Violences faites aux femmes et aux filles : Le MCFDF lance un atelier interinstitutionnel de coordination

CTN News

Port-au-Prince, 20 février 2026 — Le Ministère à la Condition féminine et aux Droits des femmes (MCFDF) a ouvert jeudi un atelier de trois jours consacré au renforcement de la coordination de la prise en charge multidisciplinaire des femmes et des filles survivantes de violences. Organisée avec des partenaires nationaux et internationaux sous le haut patronage de la Primature, cette initiative vise à redynamiser la réponse face aux violences basées sur le genre (VBG).

La cérémonie d’ouverture a réuni des représentants des secteurs gouvernemental, judiciaire, sanitaire, sécuritaire et humanitaire, ainsi que des organisations internationales, des associations féminines et féministes, et des membres de la presse.

Intervenant au nom du représentant résident du Fonds des Nations unies pour la population (UNFPA) en Haïti, Madame Na Gnima Konte a salué le leadership de la ministre du MCFDF et les avancées dans la lutte contre les VBG. Elle a renouvelé l’engagement de son institution à accompagner le ministère pour lever les obstacles entravant la prise en charge effective des survivantes.

La représentante d’ONU Femmes, Marie Goretti Nduwayo, a réaffirmé le soutien de son organisation et appelé à une mobilisation collective contre toute forme de violence faite aux femmes et aux filles.

La représentante de l’UNICEF, Geeta Narayan, a mis en avant les axes d’appui de son institution : renforcement de l’accompagnement, augmentation des ressources allouées, soutien à la ligne d’écoute gratuite 8919, et intégration de mesures de prévention et de réinsertion.

Prenant la parole au nom du ministre de la Justice et de la Sécurité publique, le directeur des Affaires judiciaires du MJSP, Jean Nesly Elie, a félicité le MCFDF pour ces assises rassemblant acteurs gouvernementaux et non gouvernementaux.
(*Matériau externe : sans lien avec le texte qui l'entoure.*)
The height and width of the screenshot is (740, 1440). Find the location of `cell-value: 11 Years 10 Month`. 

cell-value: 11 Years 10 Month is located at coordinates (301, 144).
Il a assuré de l’engagement de son ministère à veiller à l’application des recommandations issues des travaux.

La représentante du ministère de la Santé publique et de la Population (MSPP), Dr Cassandre Milord Michel, a réitéré l’engagement de son institution à soutenir la mise en place de mécanismes concrets et d’un appui institutionnel renforcé.

Redynamiser la table sectorielle VBG

Dans son discours, la ministre Pedrica Saint Jean a souligné que la redynamisation de la table sectorielle VBG constitue un levier stratégique pour renforcer la coopération entre les secteurs de la santé, de la justice, de la sécurité publique, des affaires sociales et de l’action humanitaire. L’objectif, a-t-elle indiqué, est de garantir à chaque survivante, sur l’ensemble du territoire national, un accès rapide à des soins médicaux appropriés, à un accompagnement psychosocial de qualité, à une protection effective et à la justice.

Selon la titulaire du MCFDF, ces trois journées visent à : renforcer la compréhension commune des enjeux liés aux VBG dans le contexte sécuritaire et humanitaire actuel ; améliorer les compétences techniques des acteurs de la chaîne de prévention, de protection et de prise en charge ; harmoniser les outils et protocoles de coordination ; structurer la cellule interinstitutionnelle de prise en charge ; redynamiser les Maisons des Femmes ainsi que la ligne d’écoute 8919

La ministre a conclu en réaffirmant sa volonté de poursuivre les efforts de réforme et de coordination afin de bâtir un système de protection « plus solide, plus accessible et plus juste ».

La cérémonie a été marquée par la projection d’un documentaire donnant la parole à des survivantes de violences sexuelles, qui ont partagé leurs témoignages sur les conditions difficiles dans les sites de personnes déplacées de la zone métropolitaine de Port-au-Prince.

La première journée s’est achevée par deux panels de discussion portant sur les instruments juridiques relatifs aux droits des femmes, le concept de genre et la typologie des violences, ainsi que sur les dispositifs et mécanismes de réponse du MCFDF — dont la fiche d’enregistrement des cas, les Maisons des Femmes, le site web institutionnel et la ligne d’urgence 8919.

Les échanges ont permis aux participants de mieux cerner les enjeux liés à la coordination des interventions et de contribuer activement au renforcement d’une prise en charge concertée et efficace des survivantes de violences.